To me that means it quickly died where it was shot, never moving anywhere but straight down.

Last weekend we were in Lusk Wyoming hunting do antelope. I had my 257 Roberts loaded to +P velocities with 100g TTSX. My first doe, at 116 lasered yards, trotted off for about 7-8 seconds before going wobbly. NOT DRT, even though the hit was good, one lung had a thumb-sized hole through it and we could not positively identify anything in the mealy red soup that was the second lung.

Second doe dropped instantly as was dead when I arrived at it, about 220 yards away. DRT as far as I'm concerned as I never saw any movement after it hit the ground.
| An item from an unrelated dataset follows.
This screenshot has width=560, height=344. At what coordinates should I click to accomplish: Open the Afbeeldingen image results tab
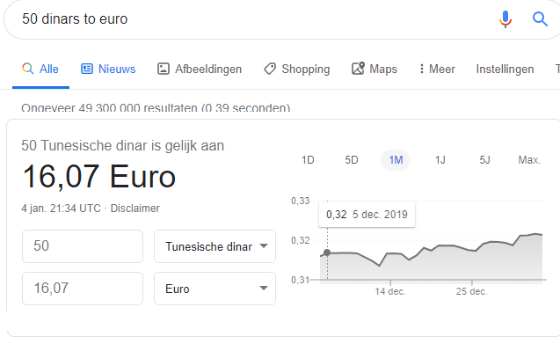[200, 69]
Daughter #1 used the Roberts to take her doe as well, about 300 yards. The TTSX kicked up dust behind her and I thought she missed until an instant later when the doe thumped the ground. She died sometime between instantly and the time it took us to get to her, but there was no motion that we could detect. Another DRT.
 
I think it's a term us way to loosely, I've seen the DRT shot be basically you just paralyzed the animal but it's very much alive and requires dispatching which for me puts that shot into the category of a gut shot or blowing the legs of.
To me if an animal drops at the shot and it's DRT it had better be dead but in my experience that's less the case than just paralyzed then dieing slow while your throwing high fives around. I absalutely hate to see an animal drops anymore, you have no idea if it's dead or not!!
Exactly. Most of the time I see DRT thrown around, it was a bad shot that hit the spine and the animal is flailing around as the camera quickly zooms out. Im with you, if it runs 50yds and goes down you know its dead! I have killed elk with 168 vlds, 215 hybrids, 195 hybrids, 200 accubonds, and 300 hybrids. All heart/lung shot, all ran 50-100yds.
 
My idea of DRT is when after the shot, the critter goes to take a step and falls on it's face... and stays there. It is the best possible shot one can achieve. "Anchored" is another good shot. The critter drops but may require a follow up shot to make it truly dead.
Anything that kills the critter to where I can still find it is also good, just not as good as drt or anchored.
Anything that requires help finding the critter is a fail as far as I'm concerned. The worst possible outcome is not being able to find it at all.
Cheers,
crkckr
 
Dead right there means it did not take another step. Whether it takes a few gasp for it expires is not important to me. If it takes 10 minutes but never took another step, I guess it's dead right there but I wouldn't call it DRT.
 
This is exactly why I've taken up cladistic taxonomy. It's hard to find an area of knowledge where you can get into a protracted debate which is completely meaningless yet still brings huge amounts of disagreement, if not good old fashioned animosity. It's natural because that's what happens when we try to apply rigid labelling to a thing with an arguable definition.